Part of business continuity is factoring and planning for risks.

We plan for the possibility that an earthquake might happen, or the building burns down.

By the same merit, if you're locked into a cloud provider or service, it's your responsibility to ensure that there's a plan in place to migrate away if necessary.


Sure it's already been done but I'm sure a similar thing could be made on Azure Functions well within the free tier per month. Can also host static web apps for free or even have GUIs served by the functions themselves. And as people stated before this seems a gross miss use of GitHub Actions. Whereas at least the above outlines a solution Microsoft actively encourages.
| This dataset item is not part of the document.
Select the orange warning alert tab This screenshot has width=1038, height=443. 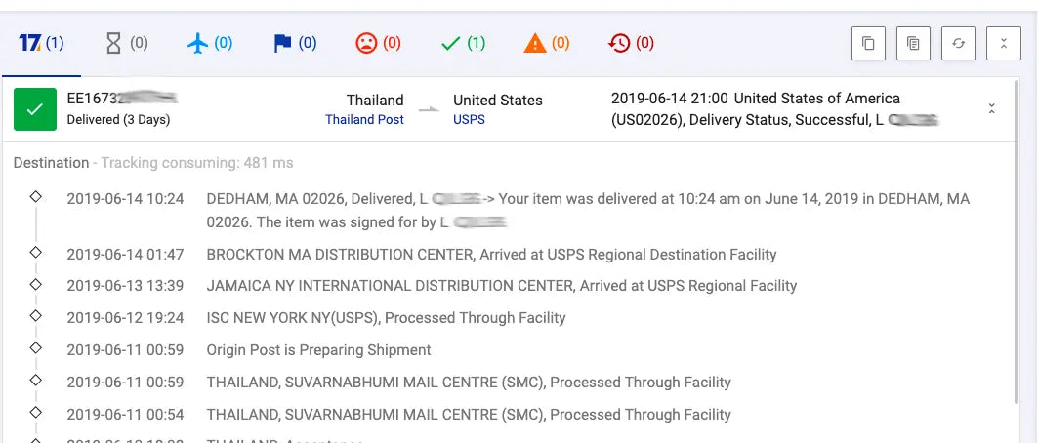pos(547,43)
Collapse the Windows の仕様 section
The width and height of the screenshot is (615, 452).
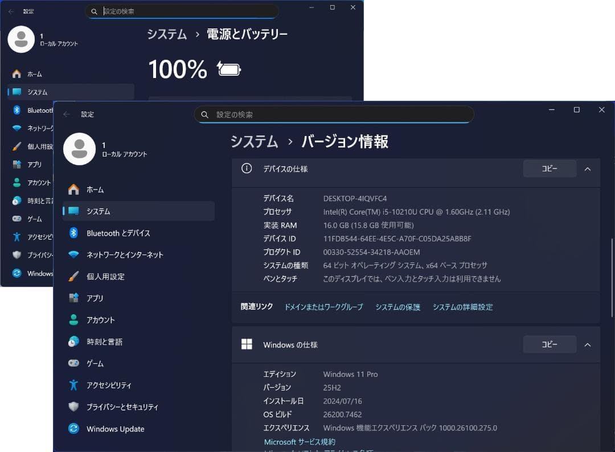tap(588, 344)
I feel like people are overstating this as gross misuse to be honest. Curling some http based endpoints on a CRON isn’t really a gross misuse of actions.

There are a million ways to do this. I could also tell you using Azure functions and having a dependency on Microsoft is overly complex for something that could be done with collectD and cron built into the OS on most VPSs


The ToS explicitly mentions this as being forbidden.


I built my own version entirely within AWS Lambda's free tier, works well until you're into "continuously running serverless" territory - at that point any random VM would be significantly cheaper.


OCI free tier would be good for this sort of thing.. their free tier is pretty nuts. You can have Ampere 4 OCPU + 24G RAM + 200G block storage spread across 1-4 instances.

https://www.oracle.com/cloud/free/


Yeah that's pretty wild. I managed to fit my entire serverless stack (roughly 1.2m checks per week) into 2x 256MB VMs and 1x 512MB VM, you could run a monster server on that.


AFAIK "5 minute crons" on GHA are "best effort" and may run anywhere between 5 and 20 minutes, and are also subject to some kind of "couldn't find a worker in time" skip/cancellation rules.


Maker here. Yes, this became a common-enough problem for me to write a small post: https://upptime.js.org/blog/2021/01/22/github-actions-schedu.... Some people tried with self-hosted runners on Actions [1], but that turned out not to be much better.

[1] https://github.com/upptime/upptime/issues/42


I agree there have been a few GitHub actions issues. We've been getting errors with UppTime error due to GitHub actions failing

However, I still think Upptime is amazing! It is simple, under your control, and does the job.

Here is a review I wrote a while back on Upptime.

https://www.ayrshare.com/upptime-monitor-status-website-api/


Is this relying on scheduled github actions? We are using those and they are not very accurate. We regularly see jobs completely skipped or run with a lot of delay.


It does rely on schedule. https://github.com/upptime/upptime/blob/c203e2fd45da62963d16...

And yes, schedule is terribly unreliable. 1h+ delays are routine, 3h+ delays have been observed, high frequency jobs are skipped all the time. You have to use an external trigger (that is to say, triggering the workflow_dispatch event through the API) for reliable scheduling.


This is very easy to setup and use. Github actions work very well.

However, Github seems to consider the cron schedule for actions to be a suggestion, instead of the timer you would expect it to be. As a result it is not uncommon for you to find that more than 20 minutes have elapsed between subsequent status checks.

I solved it by triggering Github actions using an external cron job on a server.


Based on the reliability of GitHub Actions, the status page can suffer quite a significant downtime as well...


Pretty unique way to use github actions for sure.